> Task directions:
Find the lines below that contain the string "computer". Copy each one.

> Records for the task:
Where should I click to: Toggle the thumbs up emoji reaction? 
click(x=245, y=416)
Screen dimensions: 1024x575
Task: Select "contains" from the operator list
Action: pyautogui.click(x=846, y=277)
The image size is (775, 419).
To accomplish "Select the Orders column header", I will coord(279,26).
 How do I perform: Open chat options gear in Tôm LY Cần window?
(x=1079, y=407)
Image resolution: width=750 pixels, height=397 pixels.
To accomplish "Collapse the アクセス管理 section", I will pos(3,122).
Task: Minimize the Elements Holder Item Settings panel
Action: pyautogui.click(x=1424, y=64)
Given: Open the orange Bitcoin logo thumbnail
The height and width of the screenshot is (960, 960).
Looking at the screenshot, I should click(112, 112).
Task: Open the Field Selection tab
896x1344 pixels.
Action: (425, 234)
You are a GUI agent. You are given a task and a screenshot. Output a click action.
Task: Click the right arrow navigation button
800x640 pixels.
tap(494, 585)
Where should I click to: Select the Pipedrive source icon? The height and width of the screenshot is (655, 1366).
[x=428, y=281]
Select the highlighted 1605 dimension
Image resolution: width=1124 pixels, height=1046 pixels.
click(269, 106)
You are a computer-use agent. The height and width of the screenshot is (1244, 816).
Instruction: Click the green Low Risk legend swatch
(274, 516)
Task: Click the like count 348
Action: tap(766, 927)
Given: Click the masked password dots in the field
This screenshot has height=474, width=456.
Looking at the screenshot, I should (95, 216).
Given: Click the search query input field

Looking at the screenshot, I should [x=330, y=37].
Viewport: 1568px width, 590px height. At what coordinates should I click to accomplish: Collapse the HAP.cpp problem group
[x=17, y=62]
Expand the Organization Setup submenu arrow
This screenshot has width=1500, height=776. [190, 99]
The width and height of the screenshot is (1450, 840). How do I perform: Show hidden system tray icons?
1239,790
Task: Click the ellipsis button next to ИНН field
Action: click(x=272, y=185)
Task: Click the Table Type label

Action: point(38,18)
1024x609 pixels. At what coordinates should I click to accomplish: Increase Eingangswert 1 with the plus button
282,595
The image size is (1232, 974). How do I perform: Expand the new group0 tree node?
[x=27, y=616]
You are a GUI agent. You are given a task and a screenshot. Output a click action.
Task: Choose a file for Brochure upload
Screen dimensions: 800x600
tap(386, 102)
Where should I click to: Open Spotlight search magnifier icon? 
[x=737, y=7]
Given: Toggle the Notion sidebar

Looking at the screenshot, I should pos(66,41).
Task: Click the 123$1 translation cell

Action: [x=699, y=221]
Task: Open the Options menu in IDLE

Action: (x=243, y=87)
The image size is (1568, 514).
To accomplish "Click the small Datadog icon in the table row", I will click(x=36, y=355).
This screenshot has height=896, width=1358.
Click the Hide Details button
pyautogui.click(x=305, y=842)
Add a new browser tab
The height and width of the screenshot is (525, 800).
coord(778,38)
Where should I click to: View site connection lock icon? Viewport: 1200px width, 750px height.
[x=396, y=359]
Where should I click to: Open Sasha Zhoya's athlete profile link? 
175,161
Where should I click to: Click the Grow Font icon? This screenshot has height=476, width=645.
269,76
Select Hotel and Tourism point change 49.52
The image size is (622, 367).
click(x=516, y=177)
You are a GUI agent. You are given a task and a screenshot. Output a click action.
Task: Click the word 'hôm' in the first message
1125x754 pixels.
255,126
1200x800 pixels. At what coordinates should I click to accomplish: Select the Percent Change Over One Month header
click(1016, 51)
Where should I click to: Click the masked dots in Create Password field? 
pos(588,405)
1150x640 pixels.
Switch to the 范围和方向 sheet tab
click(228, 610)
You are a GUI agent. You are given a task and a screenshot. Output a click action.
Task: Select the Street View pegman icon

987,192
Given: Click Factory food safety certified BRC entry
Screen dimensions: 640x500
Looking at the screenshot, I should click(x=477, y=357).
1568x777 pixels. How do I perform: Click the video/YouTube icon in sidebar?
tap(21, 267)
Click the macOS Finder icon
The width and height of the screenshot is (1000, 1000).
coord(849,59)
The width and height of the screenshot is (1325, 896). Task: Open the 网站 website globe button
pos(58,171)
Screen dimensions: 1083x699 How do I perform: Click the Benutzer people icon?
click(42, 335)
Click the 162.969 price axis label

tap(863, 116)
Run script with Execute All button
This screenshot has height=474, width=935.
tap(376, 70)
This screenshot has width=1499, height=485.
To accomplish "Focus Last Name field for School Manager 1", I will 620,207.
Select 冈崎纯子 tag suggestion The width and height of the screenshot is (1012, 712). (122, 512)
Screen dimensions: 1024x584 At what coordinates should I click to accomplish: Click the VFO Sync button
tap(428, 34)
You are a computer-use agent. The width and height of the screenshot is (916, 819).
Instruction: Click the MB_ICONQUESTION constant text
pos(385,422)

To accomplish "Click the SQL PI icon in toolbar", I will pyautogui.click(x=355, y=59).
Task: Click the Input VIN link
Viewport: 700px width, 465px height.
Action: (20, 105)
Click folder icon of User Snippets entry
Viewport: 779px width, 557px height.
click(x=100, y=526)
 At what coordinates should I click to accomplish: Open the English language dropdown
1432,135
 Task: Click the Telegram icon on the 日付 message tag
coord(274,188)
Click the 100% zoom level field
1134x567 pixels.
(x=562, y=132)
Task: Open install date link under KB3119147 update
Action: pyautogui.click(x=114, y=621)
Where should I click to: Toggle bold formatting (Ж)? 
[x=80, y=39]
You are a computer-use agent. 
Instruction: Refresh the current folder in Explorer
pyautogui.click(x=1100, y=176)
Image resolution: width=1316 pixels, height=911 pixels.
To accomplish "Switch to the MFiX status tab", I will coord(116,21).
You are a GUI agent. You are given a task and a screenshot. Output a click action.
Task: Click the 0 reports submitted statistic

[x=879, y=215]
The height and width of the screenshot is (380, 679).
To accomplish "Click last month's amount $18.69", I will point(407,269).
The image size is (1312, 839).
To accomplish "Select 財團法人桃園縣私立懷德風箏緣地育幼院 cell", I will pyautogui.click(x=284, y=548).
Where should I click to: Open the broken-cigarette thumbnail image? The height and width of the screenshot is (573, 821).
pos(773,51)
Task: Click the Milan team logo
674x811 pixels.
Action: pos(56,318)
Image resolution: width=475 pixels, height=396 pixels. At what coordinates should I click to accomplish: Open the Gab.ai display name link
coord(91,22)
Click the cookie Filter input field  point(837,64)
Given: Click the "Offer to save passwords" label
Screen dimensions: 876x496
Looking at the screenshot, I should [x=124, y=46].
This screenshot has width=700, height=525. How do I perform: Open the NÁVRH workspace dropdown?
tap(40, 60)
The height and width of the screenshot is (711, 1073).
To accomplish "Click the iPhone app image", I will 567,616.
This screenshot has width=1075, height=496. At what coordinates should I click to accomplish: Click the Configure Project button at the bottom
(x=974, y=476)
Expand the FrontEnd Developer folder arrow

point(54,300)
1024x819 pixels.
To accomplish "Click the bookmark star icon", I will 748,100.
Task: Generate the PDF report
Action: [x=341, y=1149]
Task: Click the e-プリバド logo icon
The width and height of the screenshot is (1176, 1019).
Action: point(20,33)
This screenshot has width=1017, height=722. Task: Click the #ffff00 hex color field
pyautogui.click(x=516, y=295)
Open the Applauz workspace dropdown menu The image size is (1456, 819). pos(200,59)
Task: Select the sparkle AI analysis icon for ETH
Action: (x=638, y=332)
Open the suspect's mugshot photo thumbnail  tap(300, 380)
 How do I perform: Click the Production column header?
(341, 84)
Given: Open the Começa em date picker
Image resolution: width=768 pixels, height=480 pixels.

> Your solution:
You are a computer-use agent. The height and width of the screenshot is (1244, 816).
You are a computer-use agent. The width and height of the screenshot is (916, 819).
You are a computer-use agent. 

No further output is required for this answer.